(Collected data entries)
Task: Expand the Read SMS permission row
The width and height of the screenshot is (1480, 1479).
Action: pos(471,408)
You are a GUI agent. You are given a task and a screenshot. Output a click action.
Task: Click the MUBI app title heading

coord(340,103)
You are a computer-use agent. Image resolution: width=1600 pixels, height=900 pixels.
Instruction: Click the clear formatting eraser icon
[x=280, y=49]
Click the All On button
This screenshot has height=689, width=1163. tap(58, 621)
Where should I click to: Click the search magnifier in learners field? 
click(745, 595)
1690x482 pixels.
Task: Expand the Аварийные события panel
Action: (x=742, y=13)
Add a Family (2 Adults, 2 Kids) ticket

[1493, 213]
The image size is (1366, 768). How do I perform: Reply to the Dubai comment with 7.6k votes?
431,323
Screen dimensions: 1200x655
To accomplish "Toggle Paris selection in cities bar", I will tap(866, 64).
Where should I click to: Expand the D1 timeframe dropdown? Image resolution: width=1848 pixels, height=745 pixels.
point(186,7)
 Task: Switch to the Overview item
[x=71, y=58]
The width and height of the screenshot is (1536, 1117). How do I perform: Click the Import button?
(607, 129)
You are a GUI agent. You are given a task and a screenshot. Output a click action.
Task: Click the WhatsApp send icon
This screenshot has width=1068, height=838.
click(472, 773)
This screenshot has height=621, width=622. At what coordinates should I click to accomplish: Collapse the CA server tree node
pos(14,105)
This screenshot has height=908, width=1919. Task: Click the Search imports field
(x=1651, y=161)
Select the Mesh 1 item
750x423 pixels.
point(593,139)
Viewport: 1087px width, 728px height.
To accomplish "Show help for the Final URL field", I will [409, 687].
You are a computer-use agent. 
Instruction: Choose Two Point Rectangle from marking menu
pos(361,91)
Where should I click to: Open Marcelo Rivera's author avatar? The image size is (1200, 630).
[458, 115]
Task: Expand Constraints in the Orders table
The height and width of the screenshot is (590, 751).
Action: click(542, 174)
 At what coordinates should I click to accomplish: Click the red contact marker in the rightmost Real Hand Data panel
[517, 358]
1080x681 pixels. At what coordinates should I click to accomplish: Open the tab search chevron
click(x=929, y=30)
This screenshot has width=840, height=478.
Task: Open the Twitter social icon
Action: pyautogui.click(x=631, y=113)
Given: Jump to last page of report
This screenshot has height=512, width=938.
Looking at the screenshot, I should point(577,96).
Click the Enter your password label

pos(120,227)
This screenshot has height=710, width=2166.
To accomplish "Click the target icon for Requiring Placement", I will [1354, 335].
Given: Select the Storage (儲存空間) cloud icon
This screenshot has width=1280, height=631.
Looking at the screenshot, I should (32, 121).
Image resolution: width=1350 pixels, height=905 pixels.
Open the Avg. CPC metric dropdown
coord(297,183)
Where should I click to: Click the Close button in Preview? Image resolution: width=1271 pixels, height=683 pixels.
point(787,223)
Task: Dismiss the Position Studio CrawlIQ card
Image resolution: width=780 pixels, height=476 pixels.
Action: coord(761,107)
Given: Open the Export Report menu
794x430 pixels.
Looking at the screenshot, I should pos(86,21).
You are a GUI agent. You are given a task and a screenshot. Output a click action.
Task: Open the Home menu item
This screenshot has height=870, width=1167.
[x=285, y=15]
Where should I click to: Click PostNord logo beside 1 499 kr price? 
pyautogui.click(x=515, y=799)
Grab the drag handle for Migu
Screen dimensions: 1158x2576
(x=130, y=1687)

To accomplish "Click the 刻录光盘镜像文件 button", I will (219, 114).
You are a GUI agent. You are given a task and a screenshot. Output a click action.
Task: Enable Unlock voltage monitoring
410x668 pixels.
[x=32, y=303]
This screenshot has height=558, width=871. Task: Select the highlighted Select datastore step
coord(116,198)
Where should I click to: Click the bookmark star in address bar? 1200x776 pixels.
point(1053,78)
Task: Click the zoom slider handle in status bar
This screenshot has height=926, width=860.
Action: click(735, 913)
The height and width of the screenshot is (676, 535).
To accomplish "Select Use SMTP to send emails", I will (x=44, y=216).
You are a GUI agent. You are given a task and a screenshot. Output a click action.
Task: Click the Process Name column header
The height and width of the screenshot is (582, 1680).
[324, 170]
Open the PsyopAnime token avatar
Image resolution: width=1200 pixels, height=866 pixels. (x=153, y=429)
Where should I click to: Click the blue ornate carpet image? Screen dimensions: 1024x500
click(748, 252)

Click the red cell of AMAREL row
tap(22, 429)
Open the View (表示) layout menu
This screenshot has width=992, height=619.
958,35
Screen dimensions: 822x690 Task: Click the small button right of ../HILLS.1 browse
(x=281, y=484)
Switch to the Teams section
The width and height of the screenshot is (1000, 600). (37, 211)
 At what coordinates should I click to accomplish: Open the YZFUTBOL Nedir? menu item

*Your task*:
Print only the lines running from the one with "Switch to the Teams section" to the final line of the data above, each exactly as it appears.

*Worked solution*:
Switch to the Teams section
The width and height of the screenshot is (1000, 600). (37, 211)
 At what coordinates should I click to accomplish: Open the YZFUTBOL Nedir? menu item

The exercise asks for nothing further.